Sobre o discurso de Cármen Lúcia contra as redes sociais

O discurso de posse da ministra Cármen Lúcia na presidência do TSE não primou pela serenidade. Ao que tudo indica, teremos outra eleição marcada pela excessiva ingerência do tribunal nas campanhas e nas redes sociais.

As redes sociais, aliás, são alvo de uma raiva que começa a adquirir até feições de ódio da parte dos ministros do STF. Parece que elas só divulgam fake news, o que está  longe de ser realidade.

A nocividade das redes sociais têm contrapartida que a ultrapassa em muito. Para bilhões de pessoas, elas são fonte de informação confiável, cultura, ótimo entretenimento, discussão produtiva e meio de estabelecimento de amizades.

Ainda que nos apeguemos apenas ao lado nocivo das redes sociais, e ele existe fortemente, não é  recomendável tratar o assunto com destempero, especialmente se você é juiz.

Tome-se esta fala da ministra:

“Máquinas e telas são apenas coisas – poderosas, algumas. É preciso que sejam usadas para o bem das pessoas, e podem ser usadas, o que não se pode é aceitar o mau uso, o abuso das máquinas falseadoras que nos tornaram cativos do medo com suas mensagens falsas, porque se não rompermos o cativeiro digital, chegará o dia em que as próprias mentiras nos matarão.”

Cativeiro digital? Será que o verdadeiro cativeiro não está fora do mundo digital, com os seus carcereiros que usam de heterodoxias para torcer a lei, condenar, ameaçar, censurar e prender, não necessariamente nessa ordem? 

Em outro trecho do seu discurso, Cármen Lúcia diz: 

“A mentira espalhada pelos poderosos ecossistemas das plataformas é um desaforo tirânico contra a integridade das democracias. Um instrumento de covardes e egoístas.”

Não deixa de ser interessante associar o substantivo desaforo com o adjetivo tirânico, mas não entendi o significado dessa junção. O que é um desaforo tirânico? É desaforo feito por tiranos e, portanto, que se deve levar para casa sem resposta? E quem está tiranizando quem no Brasil? Talvez a ministra não saiba, mas há controvérsias a respeito.

Cármen Lúcia ainda disse: 

“O que distingue este momento da história de todos os outros é o ódio e a violência agora usados como instrumentos por antidemocratas para garrotear a liberdade, contaminar escolhas e aproveitar-se do medo como vírus e adoecer pela desconfiança cidadãs e cidadãos.”

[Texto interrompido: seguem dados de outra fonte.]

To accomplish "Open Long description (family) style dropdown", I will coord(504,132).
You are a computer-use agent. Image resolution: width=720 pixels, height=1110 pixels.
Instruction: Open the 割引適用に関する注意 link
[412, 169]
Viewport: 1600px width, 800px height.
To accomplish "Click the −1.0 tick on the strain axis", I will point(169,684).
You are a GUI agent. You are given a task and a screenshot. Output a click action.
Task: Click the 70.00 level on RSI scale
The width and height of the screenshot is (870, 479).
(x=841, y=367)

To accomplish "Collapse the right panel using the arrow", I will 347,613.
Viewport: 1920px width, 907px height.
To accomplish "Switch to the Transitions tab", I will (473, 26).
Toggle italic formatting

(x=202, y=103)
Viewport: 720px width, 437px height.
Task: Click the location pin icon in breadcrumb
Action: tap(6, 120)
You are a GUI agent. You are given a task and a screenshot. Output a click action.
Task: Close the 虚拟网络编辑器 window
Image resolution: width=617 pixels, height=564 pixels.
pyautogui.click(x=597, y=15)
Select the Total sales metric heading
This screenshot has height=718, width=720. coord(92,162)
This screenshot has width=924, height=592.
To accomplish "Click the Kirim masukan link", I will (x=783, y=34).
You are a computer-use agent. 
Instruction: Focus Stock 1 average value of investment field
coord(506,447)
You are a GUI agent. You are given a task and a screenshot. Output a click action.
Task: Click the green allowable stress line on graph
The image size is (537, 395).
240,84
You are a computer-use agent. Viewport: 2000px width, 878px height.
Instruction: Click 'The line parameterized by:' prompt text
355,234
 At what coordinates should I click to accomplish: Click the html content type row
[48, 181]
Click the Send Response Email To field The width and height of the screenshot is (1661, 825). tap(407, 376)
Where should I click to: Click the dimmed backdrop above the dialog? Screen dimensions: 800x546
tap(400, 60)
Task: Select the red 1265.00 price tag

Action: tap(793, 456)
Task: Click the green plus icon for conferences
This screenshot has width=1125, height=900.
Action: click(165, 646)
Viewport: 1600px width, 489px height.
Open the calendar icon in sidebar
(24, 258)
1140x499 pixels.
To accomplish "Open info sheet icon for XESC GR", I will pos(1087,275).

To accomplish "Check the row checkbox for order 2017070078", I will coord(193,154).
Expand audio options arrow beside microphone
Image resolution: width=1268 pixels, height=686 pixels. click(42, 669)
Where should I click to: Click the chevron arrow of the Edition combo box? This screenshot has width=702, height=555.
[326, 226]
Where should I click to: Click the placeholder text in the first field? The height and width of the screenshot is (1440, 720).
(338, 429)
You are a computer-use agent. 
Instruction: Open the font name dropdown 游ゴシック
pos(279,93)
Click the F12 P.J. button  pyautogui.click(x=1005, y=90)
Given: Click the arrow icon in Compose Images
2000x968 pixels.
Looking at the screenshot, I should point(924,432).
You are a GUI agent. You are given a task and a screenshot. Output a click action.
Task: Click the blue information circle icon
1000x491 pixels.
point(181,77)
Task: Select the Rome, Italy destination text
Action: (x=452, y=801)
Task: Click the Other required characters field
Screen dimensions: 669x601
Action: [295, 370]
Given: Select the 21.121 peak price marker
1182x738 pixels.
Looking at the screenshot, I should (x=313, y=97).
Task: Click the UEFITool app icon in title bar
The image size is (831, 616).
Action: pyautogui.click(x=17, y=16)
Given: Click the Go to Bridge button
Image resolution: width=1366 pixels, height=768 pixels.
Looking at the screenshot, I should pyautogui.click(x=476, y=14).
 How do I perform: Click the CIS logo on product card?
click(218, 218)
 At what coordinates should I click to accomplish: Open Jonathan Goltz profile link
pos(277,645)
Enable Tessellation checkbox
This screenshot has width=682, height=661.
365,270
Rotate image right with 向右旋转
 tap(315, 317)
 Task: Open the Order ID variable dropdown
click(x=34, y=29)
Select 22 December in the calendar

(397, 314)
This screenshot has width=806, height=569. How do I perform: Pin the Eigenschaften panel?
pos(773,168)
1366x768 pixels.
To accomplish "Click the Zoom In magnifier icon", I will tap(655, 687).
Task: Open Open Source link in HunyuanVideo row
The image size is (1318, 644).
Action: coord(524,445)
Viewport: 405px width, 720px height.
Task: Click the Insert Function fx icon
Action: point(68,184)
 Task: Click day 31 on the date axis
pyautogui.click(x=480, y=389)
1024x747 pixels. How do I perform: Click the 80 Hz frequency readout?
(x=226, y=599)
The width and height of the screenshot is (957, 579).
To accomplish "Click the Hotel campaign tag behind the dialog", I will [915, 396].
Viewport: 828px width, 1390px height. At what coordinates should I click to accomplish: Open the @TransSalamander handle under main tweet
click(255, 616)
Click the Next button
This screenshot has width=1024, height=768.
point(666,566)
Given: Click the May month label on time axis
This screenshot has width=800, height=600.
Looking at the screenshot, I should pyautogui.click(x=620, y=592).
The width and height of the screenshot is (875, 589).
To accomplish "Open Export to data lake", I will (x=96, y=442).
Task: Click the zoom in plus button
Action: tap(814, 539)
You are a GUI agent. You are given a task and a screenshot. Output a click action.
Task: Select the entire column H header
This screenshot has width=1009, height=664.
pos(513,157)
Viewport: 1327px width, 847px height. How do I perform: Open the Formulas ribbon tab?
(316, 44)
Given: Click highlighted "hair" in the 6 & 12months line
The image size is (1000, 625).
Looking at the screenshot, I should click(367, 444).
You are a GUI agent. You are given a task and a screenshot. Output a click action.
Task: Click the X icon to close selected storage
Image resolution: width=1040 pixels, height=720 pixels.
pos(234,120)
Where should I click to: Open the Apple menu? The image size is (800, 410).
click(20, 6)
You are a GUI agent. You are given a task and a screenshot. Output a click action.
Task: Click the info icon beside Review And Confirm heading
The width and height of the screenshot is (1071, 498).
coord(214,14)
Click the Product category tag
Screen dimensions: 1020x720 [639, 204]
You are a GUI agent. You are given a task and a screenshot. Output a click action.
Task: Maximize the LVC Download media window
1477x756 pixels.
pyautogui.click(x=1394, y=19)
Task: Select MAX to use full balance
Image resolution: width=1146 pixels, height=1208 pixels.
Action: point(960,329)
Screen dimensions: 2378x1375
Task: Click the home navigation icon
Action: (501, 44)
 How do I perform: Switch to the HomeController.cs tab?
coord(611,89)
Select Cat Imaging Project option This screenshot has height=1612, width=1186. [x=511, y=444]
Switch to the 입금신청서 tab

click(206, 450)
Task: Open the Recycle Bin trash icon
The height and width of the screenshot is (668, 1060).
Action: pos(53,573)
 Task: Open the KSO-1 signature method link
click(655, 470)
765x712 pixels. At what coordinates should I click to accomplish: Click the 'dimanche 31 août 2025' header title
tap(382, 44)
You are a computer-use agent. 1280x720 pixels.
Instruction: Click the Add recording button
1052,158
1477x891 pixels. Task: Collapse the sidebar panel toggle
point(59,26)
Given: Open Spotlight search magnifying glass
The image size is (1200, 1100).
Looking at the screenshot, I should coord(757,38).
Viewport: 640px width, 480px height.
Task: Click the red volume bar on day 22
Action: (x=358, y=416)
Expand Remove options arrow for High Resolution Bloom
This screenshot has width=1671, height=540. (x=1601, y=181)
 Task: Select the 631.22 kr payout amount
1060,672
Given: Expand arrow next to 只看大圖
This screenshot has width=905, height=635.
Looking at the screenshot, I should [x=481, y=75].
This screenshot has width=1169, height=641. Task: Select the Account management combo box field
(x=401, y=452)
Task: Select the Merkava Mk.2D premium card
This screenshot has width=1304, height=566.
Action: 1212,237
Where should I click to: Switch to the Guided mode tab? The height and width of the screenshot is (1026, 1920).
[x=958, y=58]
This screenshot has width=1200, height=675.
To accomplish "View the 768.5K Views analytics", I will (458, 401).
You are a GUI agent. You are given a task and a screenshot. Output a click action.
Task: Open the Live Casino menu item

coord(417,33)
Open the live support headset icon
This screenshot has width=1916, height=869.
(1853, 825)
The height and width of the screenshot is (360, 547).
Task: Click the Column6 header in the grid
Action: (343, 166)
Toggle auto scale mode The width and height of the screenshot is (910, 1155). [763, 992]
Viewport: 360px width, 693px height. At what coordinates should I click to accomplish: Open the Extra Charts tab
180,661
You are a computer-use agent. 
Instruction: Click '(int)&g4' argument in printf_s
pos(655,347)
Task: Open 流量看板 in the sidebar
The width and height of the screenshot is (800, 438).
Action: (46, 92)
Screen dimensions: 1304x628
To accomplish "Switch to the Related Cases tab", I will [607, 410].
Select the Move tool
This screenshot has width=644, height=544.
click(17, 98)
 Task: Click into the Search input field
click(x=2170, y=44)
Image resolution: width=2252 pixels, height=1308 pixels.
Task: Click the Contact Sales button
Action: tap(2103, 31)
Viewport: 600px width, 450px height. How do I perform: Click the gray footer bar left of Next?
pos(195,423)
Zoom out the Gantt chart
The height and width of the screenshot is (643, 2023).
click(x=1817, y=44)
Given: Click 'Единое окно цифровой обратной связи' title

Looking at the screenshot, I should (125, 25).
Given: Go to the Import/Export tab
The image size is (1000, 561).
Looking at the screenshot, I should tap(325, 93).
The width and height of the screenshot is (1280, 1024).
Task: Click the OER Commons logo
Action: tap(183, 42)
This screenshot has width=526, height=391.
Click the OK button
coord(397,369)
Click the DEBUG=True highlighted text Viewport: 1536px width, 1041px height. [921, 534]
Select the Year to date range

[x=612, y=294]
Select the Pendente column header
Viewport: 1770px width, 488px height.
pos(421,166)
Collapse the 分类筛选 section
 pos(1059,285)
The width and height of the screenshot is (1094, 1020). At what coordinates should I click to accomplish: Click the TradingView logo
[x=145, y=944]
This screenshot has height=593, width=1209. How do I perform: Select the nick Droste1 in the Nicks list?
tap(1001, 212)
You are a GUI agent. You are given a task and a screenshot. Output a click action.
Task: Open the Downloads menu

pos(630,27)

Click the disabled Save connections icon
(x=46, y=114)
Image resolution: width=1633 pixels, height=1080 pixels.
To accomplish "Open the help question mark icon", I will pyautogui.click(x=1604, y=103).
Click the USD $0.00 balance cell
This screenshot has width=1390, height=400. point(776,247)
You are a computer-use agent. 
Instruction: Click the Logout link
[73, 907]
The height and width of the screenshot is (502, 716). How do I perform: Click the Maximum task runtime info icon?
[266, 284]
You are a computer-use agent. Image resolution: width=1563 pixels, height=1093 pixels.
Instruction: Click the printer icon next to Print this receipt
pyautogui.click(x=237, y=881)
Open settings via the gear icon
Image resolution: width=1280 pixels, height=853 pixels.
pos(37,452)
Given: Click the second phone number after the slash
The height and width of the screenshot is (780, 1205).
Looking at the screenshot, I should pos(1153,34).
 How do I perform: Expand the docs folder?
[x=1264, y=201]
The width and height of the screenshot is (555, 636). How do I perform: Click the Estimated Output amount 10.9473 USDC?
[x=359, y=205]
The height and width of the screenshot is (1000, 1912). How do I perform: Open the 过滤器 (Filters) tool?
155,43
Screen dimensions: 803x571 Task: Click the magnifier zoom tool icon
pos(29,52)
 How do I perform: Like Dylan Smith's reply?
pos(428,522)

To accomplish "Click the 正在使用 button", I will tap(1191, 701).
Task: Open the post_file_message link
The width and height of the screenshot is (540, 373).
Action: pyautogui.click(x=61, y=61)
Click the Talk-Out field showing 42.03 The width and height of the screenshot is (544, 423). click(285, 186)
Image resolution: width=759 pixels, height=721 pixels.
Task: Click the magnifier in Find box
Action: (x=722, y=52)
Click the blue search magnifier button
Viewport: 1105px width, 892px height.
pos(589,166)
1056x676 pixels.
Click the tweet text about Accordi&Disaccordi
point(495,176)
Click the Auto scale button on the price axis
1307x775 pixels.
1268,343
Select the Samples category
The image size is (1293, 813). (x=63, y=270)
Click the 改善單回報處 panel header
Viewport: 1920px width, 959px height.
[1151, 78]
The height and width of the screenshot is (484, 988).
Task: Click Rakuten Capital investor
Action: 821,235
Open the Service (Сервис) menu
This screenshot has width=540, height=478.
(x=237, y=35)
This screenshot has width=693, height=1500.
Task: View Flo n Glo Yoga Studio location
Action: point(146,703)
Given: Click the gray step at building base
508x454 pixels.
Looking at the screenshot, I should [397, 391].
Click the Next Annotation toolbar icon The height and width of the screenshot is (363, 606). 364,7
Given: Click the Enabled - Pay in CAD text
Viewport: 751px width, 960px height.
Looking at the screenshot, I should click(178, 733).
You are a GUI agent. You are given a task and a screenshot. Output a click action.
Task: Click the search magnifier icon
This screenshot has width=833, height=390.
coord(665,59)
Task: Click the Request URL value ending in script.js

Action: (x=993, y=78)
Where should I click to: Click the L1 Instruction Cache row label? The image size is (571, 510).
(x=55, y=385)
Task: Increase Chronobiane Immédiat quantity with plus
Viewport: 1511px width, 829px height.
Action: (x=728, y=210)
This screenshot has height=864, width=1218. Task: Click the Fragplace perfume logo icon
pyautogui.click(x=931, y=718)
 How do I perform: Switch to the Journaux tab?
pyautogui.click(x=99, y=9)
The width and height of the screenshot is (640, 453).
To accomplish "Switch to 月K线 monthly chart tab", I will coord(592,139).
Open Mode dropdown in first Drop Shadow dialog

Não é bem assim. O método é antigo. Para ficar no exemplo mais evidente, um alemão com bigodinho esquisito uso o ódio e a violência para garrotear a liberdade, contaminar escolhas e aproveitar-se do medo como vírus e adoecer pela desconfiança cidadãs e cidadãos. Só que o lado do amor, da confiança e da democracia não tinha redes sociais para tentar desmascará-lo.

Nas eleições passadas, certas verdades não puderam ser ditas porque foram consideradas fake news. Por exemplo, a de que o PT apoia a ditadura cubana. Ao mesmo tempo, mentiras ganharam corpo, como a de que as urnas eletrônicas foram fraudadas para que Lula vencesse Jair Bolsonaro — e deu no que deu, em 8 de janeiro de 2023.

Talvez haja nexo entre proibir verdades como se fossem mentiras e mentiras se espraiarem como se fossem verdades. Acho que está na hora de fazermos uma reflexão sobre o assunto. E de pensarmos sobre se a falta de serenidade em relação às redes sociais, como se elas fossem o grande problema da democracia brasileira,  não leva muita gente a pensar — erroneamente, claro — que a nossa Justiça  tem lado.